Yes. Two of my closest dharma friends are a couple in charge of a retreat centre which is still being built and will take many years to finish. Everyone is welcome, but it obviously needs to actually exist first. I really love working there and would do it full time if I could.
and isn't everything you do mostly motivated by pride anyway, so what is the big deal about proudly doing ngondro?
It turns medicine into poison. I know lamas that have done a ngondro and then 'discounted it' because they did it as a competition with other people.
Chaz wrote:
I just returned from a 5-day retreat where I did Ngondro Practice twice a day. It was great doing Ngondro in retreat.

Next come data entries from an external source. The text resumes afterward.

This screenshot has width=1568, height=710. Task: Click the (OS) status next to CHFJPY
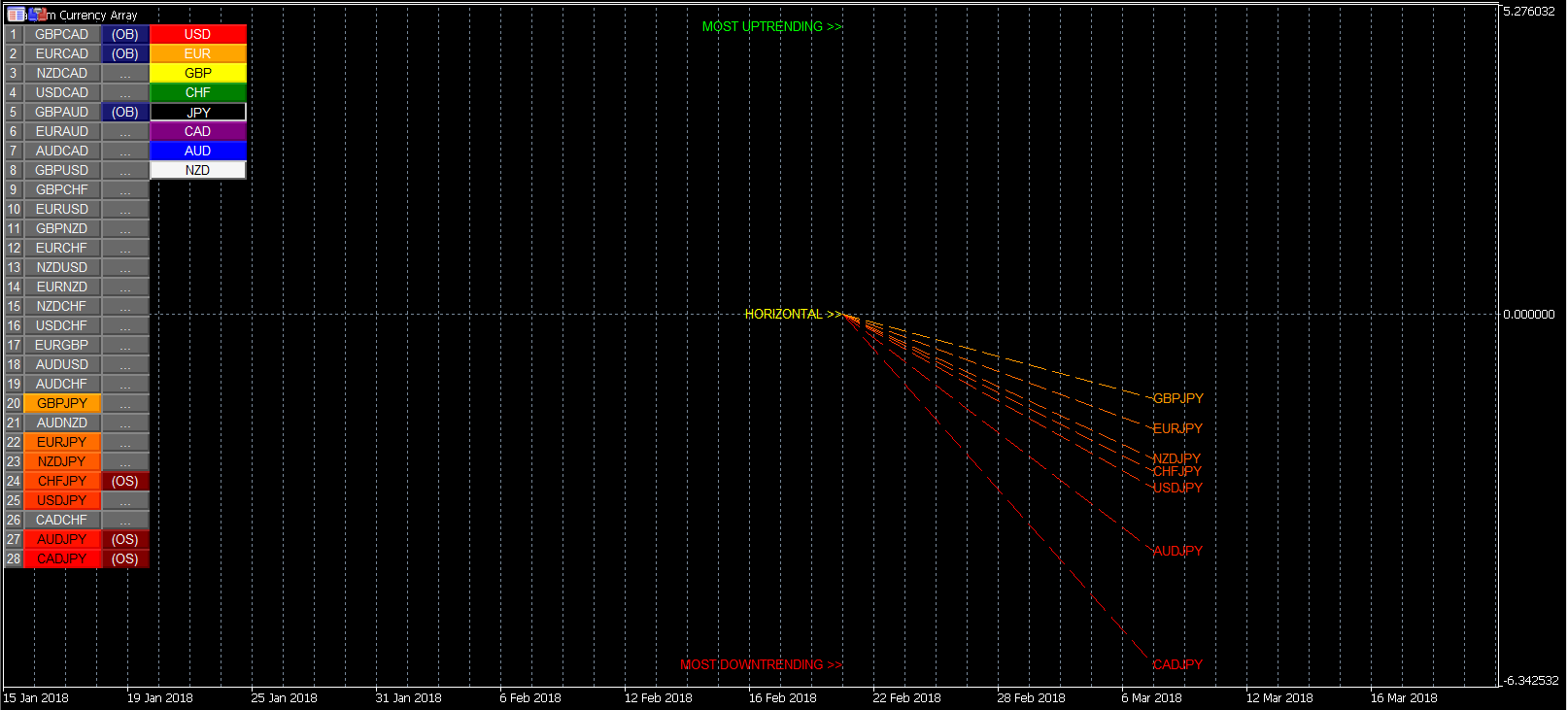point(124,481)
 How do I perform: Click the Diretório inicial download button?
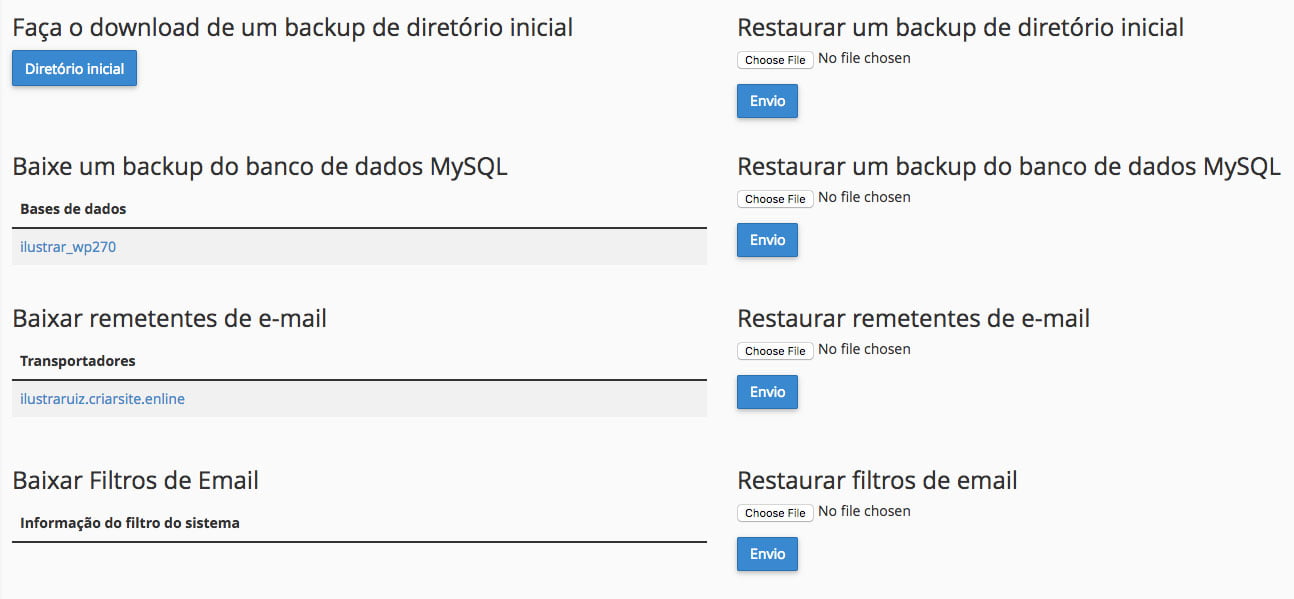[74, 69]
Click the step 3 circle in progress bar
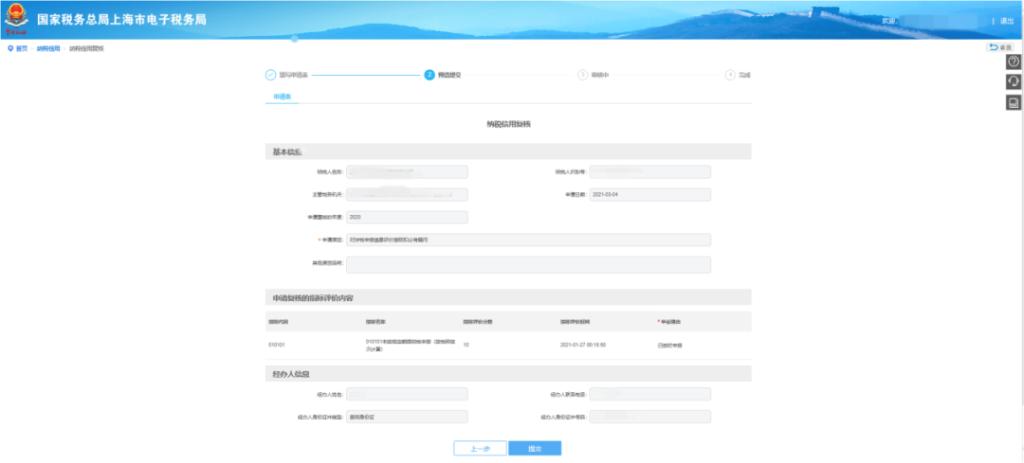 coord(582,75)
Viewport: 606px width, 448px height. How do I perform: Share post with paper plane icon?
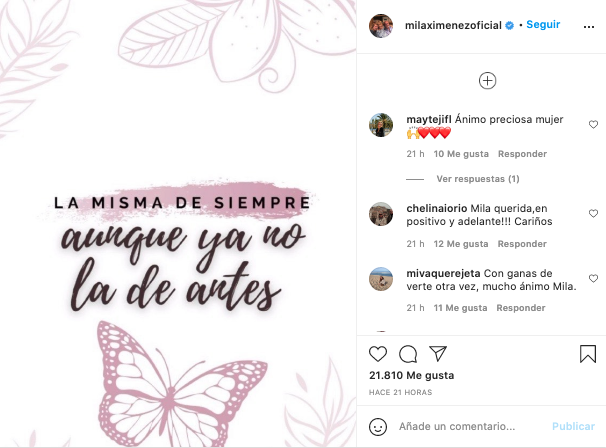tap(438, 353)
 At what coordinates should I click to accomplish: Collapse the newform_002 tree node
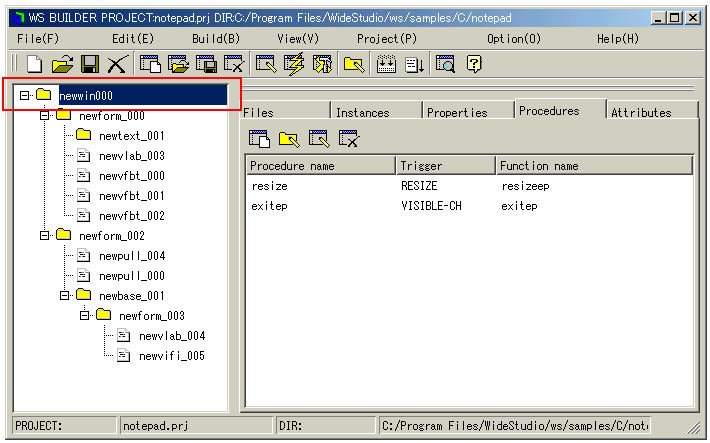45,235
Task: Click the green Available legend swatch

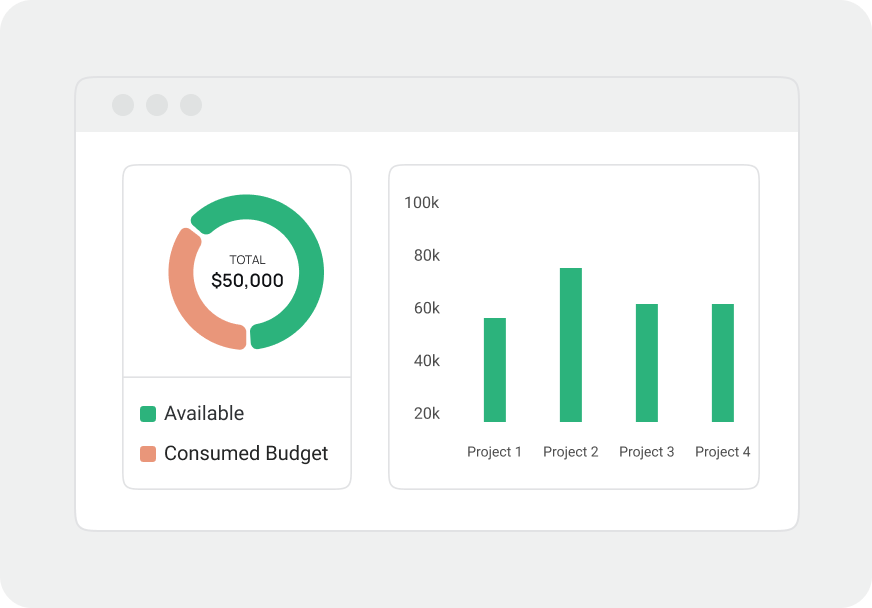Action: pos(148,413)
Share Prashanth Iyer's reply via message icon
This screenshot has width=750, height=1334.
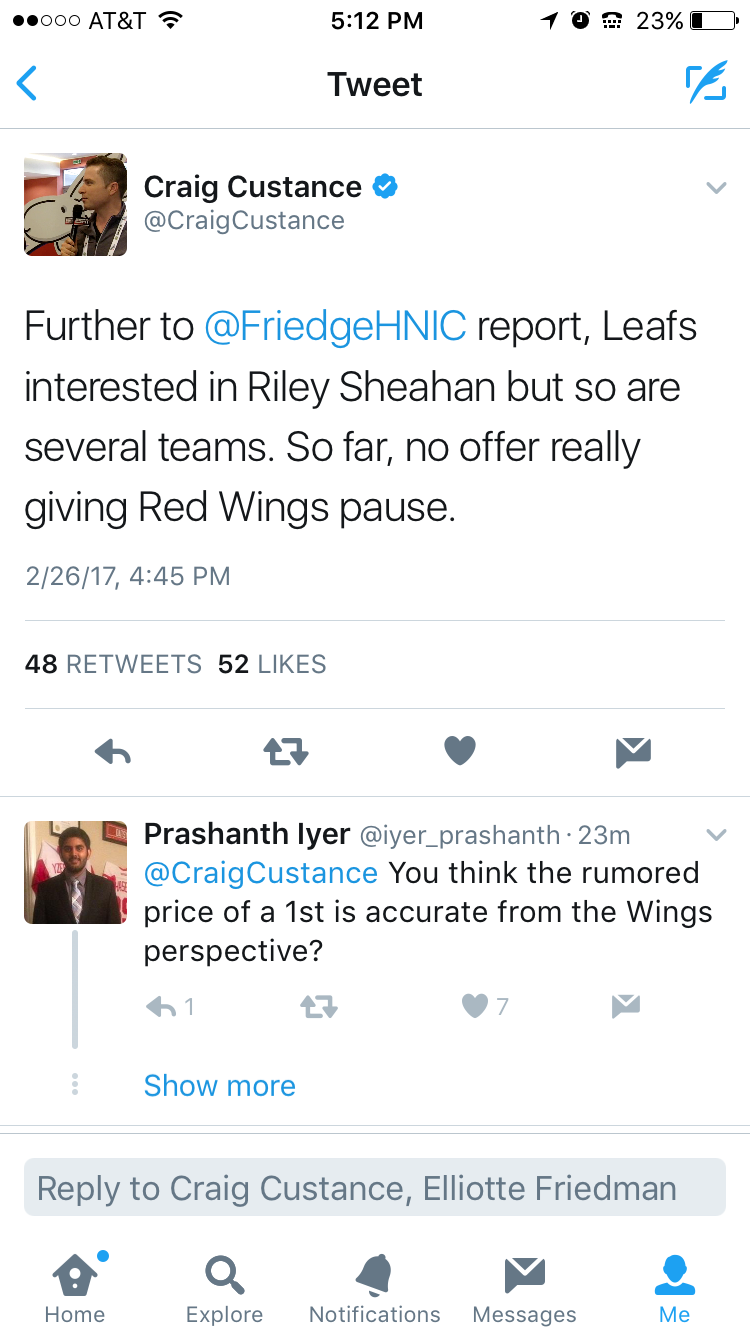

I'm doing the practice for the sake of the practice. I'm not concerned with "palpable" results. I'm not even too concerned with accumulations. Yes, I have to do a certain number of prostrations, Vajrasattva mantra and so on, but for me that's really not the point. The practice itself is the point. I love this practice.
I'm not saying that what I'm doing is in some way "better" than what you're doing, but I will say that I think I'm having a much better and more rewarding time with my Ngondro practice.
Personally, I think any practice should be immersive. It should flavour 24 hours of your day - which why I think a retreat is great for ngondro as it's all you're doing - it can do its job and take hold of your mind. Interrupting it with an ordinary lay-person's life spoils that for me. I have no doubt that what you've mentioned is very productive and that I'd also find it productive.
dakini_boi wrote:Why did you begin the practice in the first place?
I thought it was about time. I've never been told to do it.
What exactly are your "pride-based" reasons for doing it?
There are three reasons I am continuing - because I don't want to do it (which is pointless), to get it over with (which is barely a reason) and to get access to teachings from teachers who would usually demand a ngondro (which is pointless and very prideful). I can't honestly think of a positive reason I'm doing it for.
I don't know what your text asks you to visualize, but if it's difficult to imagine the whole refuge tree, you can focus just on the lama and trust that he/she is the embodiment of all sources of refuge.
The text I am using is VERY basic and doesn't have the big intro/outro that other texts have.